Your task: Return the records that follow, matching each one exactly.
==============================
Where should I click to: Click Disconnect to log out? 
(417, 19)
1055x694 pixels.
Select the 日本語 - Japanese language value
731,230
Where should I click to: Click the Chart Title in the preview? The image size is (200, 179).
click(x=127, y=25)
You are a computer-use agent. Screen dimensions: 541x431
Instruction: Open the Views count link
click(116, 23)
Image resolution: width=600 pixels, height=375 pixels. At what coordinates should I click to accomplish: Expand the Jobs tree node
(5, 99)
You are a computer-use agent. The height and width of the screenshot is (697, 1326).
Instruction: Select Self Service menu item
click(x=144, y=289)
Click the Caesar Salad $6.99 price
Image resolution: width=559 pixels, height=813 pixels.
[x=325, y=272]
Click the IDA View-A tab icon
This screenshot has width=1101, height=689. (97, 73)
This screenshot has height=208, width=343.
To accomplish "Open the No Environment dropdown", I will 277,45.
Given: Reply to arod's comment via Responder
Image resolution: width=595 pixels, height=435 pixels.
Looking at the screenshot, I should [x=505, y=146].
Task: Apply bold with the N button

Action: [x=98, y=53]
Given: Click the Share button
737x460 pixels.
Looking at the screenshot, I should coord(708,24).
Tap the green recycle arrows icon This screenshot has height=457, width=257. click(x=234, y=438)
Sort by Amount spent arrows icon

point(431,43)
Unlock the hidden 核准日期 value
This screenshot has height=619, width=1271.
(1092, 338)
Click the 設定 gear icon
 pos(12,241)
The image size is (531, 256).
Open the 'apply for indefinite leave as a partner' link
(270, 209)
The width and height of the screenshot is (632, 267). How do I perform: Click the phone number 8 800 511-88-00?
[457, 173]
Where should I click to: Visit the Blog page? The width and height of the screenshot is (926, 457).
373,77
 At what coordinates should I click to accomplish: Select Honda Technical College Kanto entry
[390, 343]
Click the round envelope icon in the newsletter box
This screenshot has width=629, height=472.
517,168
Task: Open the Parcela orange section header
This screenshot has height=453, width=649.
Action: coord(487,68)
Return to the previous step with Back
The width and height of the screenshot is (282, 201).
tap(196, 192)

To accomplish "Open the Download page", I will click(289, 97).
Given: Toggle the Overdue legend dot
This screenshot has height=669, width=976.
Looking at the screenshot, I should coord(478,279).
==============================
Answer:
Where should I click to: Click Disconnect to log out? 
(417, 19)
1055x694 pixels.
Select the 日本語 - Japanese language value
731,230
Where should I click to: Click the Chart Title in the preview? The image size is (200, 179).
click(x=127, y=25)
You are a computer-use agent. Screen dimensions: 541x431
Instruction: Open the Views count link
click(116, 23)
Image resolution: width=600 pixels, height=375 pixels. At what coordinates should I click to accomplish: Expand the Jobs tree node
(5, 99)
You are a computer-use agent. The height and width of the screenshot is (697, 1326).
Instruction: Select Self Service menu item
click(x=144, y=289)
Click the Caesar Salad $6.99 price
Image resolution: width=559 pixels, height=813 pixels.
[x=325, y=272]
Click the IDA View-A tab icon
This screenshot has width=1101, height=689. (97, 73)
This screenshot has height=208, width=343.
To accomplish "Open the No Environment dropdown", I will 277,45.
Given: Reply to arod's comment via Responder
Image resolution: width=595 pixels, height=435 pixels.
Looking at the screenshot, I should [x=505, y=146].
Task: Apply bold with the N button

Action: [x=98, y=53]
Given: Click the Share button
737x460 pixels.
Looking at the screenshot, I should coord(708,24).
Tap the green recycle arrows icon This screenshot has height=457, width=257. click(x=234, y=438)
Sort by Amount spent arrows icon

point(431,43)
Unlock the hidden 核准日期 value
This screenshot has height=619, width=1271.
(1092, 338)
Click the 設定 gear icon
 pos(12,241)
The image size is (531, 256).
Open the 'apply for indefinite leave as a partner' link
(270, 209)
The width and height of the screenshot is (632, 267). How do I perform: Click the phone number 8 800 511-88-00?
[457, 173]
Where should I click to: Visit the Blog page? The width and height of the screenshot is (926, 457).
373,77
 At what coordinates should I click to accomplish: Select Honda Technical College Kanto entry
[390, 343]
Click the round envelope icon in the newsletter box
This screenshot has width=629, height=472.
517,168
Task: Open the Parcela orange section header
This screenshot has height=453, width=649.
Action: coord(487,68)
Return to the previous step with Back
The width and height of the screenshot is (282, 201).
tap(196, 192)

To accomplish "Open the Download page", I will click(289, 97).
Given: Toggle the Overdue legend dot
This screenshot has height=669, width=976.
Looking at the screenshot, I should coord(478,279).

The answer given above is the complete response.